Whole language instruction has been an educational disaster in California. It is entrenched, however, because it was the only method of reading instruction presented in the universities and colleges that had teacher certification programs.
Quotes from an exellent two-part article written by Jill Stewart, published in the LA Weekly in 1996.
In 1987, whole language theory began its sweep across California in the form of a nationally acclaimed reading "framework" adopted by the state Board of Public Instruction that downplays the teaching of traditional reading skills. "The core idea of whole language," says one of its most vocal proponents,
Mel Grubb of the California Literature Project, "is that children no longer are forced to learn skills that are disembodied from the experience of reading a story. The enjoyment and the wonder of the story is absorbed just as the skills are absorbed."The central tenets of the philosophy hold that small children trained with such techniques will write more expressively, love reading, fully consider whole meaning over mere words, and emerge as more sophisticated readers, writers and thinkers.
But whole language, which sounds so promising when described by its proponents, has proved to be a near-disaster when applied to--and by--real people. In the eight years since whole language first appeared in the state's gradeschools, California's fourth-grade reading scores have plummeted to near the bottom nationally, according to the National Assessment of Educational Progress(NAEP). Indeed, California's fourth graders are now such poor readers that only the children in Louisiana and Guam--both hampered by pitifully backward education systems--get worse reading scores.
In the second part of the article, Stewart combines moving vignettes with a succinct outline of how California's educational structure was highjacked by Whole Language true believers.
[snip] or fell behind because the teacher was preventing them from sounding out their letters were labelled by reading specialists as "slow readers" or "learning disabled."
[snip]
Teachers related tales to Joseph in which, "if they tried to teach phonics or word attack skills to the kids who weren't getting it from the storybook and the invented writings, bureaucrats came in from their district office and ordered a stop to it. It was terrible stuff, virtually a new religion, a cult."
[snip]
In the end, a rudderless group of state officials were left struggling to interpret a unique and untested reading philosophy which they, themselves, did not understand. At the schools, deep divisions broke out as district bureaucrats began dictating bizarre orders to teachers and principals.
[snip]
A meeting of top state curriculum officials was called in 1993. There, whole language "true believers"--including the powerful California Reading Association, California Literature Project and several state officials--successfully deflected an attempt to re-emphasize basic skills in gradeschools. According to those who attended, state education officials Dennis Parker and Fred Tempest argued that teachers would "go nuts" if asked to make another big change in reading methodology. Teachers, they insisted, merely needed time to absorb whole language's unusual techniques.

-------------------------

▶ **WHAT YOU HAVE TO DO**
Rewrite the whole language passage between "[snip] or fell" and "teachers and principals.", inclusive, putting "administrators" wherever "bureaucrats" appears. You can skip the records that follow; none of them are needed.

▶ **PROVIDED RECORDS**
-------------------------

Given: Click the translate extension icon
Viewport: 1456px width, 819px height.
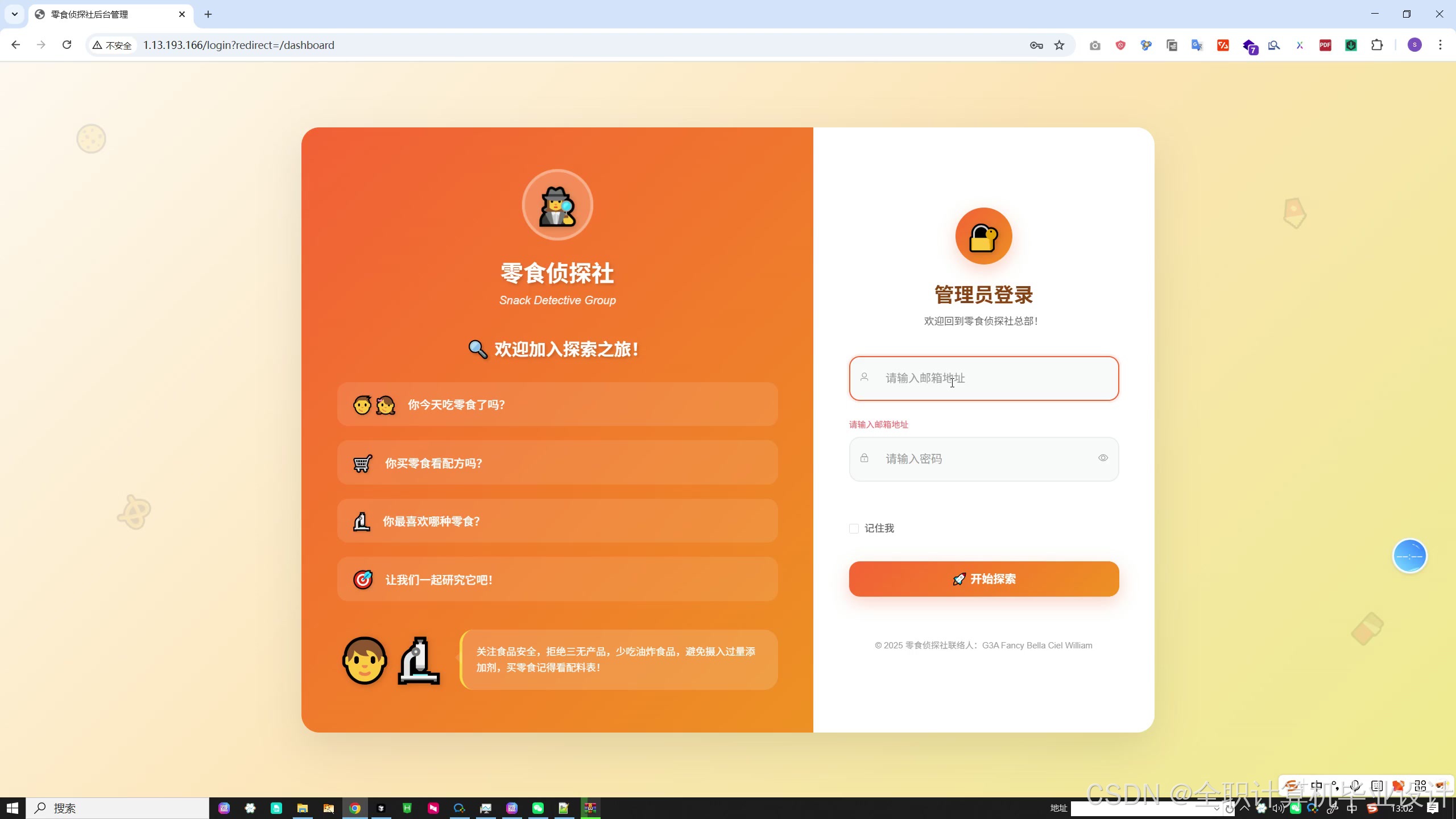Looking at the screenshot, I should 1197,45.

-------------------------

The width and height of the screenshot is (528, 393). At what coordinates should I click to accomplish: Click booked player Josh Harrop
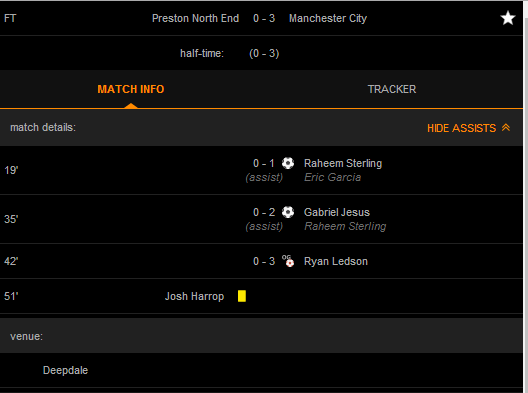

-------------------------

▶ **SOLUTION**
[snip] or fell behind because the teacher was preventing them from sounding out their letters were labelled by reading specialists as "slow readers" or "learning disabled."
[snip]
Teachers related tales to Joseph in which, "if they tried to teach phonics or word attack skills to the kids who weren't getting it from the storybook and the invented writings, administrators came in from their district office and ordered a stop to it. It was terrible stuff, virtually a new religion, a cult."
[snip]
In the end, a rudderless group of state officials were left struggling to interpret a unique and untested reading philosophy which they, themselves, did not understand. At the schools, deep divisions broke out as district administrators began dictating bizarre orders to teachers and principals.